(Beginning of Data for this exercise)

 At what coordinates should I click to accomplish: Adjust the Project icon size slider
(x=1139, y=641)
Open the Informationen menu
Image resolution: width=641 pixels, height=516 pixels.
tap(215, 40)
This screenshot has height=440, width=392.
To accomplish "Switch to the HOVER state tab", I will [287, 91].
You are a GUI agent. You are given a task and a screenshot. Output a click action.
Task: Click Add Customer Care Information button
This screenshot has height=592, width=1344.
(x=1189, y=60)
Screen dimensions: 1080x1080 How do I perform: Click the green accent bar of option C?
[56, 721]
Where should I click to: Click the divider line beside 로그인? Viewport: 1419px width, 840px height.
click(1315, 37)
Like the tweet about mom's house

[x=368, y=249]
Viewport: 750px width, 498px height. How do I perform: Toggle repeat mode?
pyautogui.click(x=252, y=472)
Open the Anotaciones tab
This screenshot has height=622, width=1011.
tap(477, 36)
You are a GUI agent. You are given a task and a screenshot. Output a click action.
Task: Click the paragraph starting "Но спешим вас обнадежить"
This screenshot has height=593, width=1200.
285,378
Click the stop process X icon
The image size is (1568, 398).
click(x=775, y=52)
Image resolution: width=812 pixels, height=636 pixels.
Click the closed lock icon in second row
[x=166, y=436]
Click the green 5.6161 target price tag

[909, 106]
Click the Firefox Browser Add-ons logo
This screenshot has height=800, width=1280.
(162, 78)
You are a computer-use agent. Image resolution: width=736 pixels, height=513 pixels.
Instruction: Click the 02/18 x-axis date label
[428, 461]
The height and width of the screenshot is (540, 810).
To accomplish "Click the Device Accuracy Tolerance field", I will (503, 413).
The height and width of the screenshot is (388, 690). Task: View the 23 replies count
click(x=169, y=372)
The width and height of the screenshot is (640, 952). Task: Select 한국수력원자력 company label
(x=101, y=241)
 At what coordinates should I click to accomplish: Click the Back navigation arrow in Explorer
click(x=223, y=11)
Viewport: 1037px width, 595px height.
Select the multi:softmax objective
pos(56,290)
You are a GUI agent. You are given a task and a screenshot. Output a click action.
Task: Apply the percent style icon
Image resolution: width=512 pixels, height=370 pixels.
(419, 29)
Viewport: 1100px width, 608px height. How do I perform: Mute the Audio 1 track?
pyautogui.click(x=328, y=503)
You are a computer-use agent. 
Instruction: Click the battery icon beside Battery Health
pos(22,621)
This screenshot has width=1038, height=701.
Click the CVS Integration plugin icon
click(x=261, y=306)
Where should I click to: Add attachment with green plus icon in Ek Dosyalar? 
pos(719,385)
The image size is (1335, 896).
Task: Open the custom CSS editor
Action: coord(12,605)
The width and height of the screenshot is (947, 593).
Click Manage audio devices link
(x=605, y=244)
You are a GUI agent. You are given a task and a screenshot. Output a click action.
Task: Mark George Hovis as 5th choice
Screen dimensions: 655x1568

(End of Data for this exercise)

Instructions to follow →
Copy every record verbatim.

Answer space →
 At what coordinates should I click to accomplish: Adjust the Project icon size slider
(x=1139, y=641)
Open the Informationen menu
Image resolution: width=641 pixels, height=516 pixels.
tap(215, 40)
This screenshot has height=440, width=392.
To accomplish "Switch to the HOVER state tab", I will [287, 91].
You are a GUI agent. You are given a task and a screenshot. Output a click action.
Task: Click Add Customer Care Information button
This screenshot has height=592, width=1344.
(x=1189, y=60)
Screen dimensions: 1080x1080 How do I perform: Click the green accent bar of option C?
[56, 721]
Where should I click to: Click the divider line beside 로그인? Viewport: 1419px width, 840px height.
click(1315, 37)
Like the tweet about mom's house

[x=368, y=249]
Viewport: 750px width, 498px height. How do I perform: Toggle repeat mode?
pyautogui.click(x=252, y=472)
Open the Anotaciones tab
This screenshot has height=622, width=1011.
tap(477, 36)
You are a GUI agent. You are given a task and a screenshot. Output a click action.
Task: Click the paragraph starting "Но спешим вас обнадежить"
This screenshot has height=593, width=1200.
285,378
Click the stop process X icon
The image size is (1568, 398).
click(x=775, y=52)
Image resolution: width=812 pixels, height=636 pixels.
Click the closed lock icon in second row
[x=166, y=436]
Click the green 5.6161 target price tag

[909, 106]
Click the Firefox Browser Add-ons logo
This screenshot has height=800, width=1280.
(162, 78)
You are a computer-use agent. Image resolution: width=736 pixels, height=513 pixels.
Instruction: Click the 02/18 x-axis date label
[428, 461]
The height and width of the screenshot is (540, 810).
To accomplish "Click the Device Accuracy Tolerance field", I will (503, 413).
The height and width of the screenshot is (388, 690). Task: View the 23 replies count
click(x=169, y=372)
The width and height of the screenshot is (640, 952). Task: Select 한국수력원자력 company label
(x=101, y=241)
 At what coordinates should I click to accomplish: Click the Back navigation arrow in Explorer
click(x=223, y=11)
Viewport: 1037px width, 595px height.
Select the multi:softmax objective
pos(56,290)
You are a GUI agent. You are given a task and a screenshot. Output a click action.
Task: Apply the percent style icon
Image resolution: width=512 pixels, height=370 pixels.
(419, 29)
Viewport: 1100px width, 608px height. How do I perform: Mute the Audio 1 track?
pyautogui.click(x=328, y=503)
You are a computer-use agent. 
Instruction: Click the battery icon beside Battery Health
pos(22,621)
This screenshot has width=1038, height=701.
Click the CVS Integration plugin icon
click(x=261, y=306)
Where should I click to: Add attachment with green plus icon in Ek Dosyalar? 
pos(719,385)
The image size is (1335, 896).
Task: Open the custom CSS editor
Action: coord(12,605)
The width and height of the screenshot is (947, 593).
Click Manage audio devices link
(x=605, y=244)
You are a GUI agent. You are given a task and a screenshot. Output a click action.
Task: Mark George Hovis as 5th choice
Screen dimensions: 655x1568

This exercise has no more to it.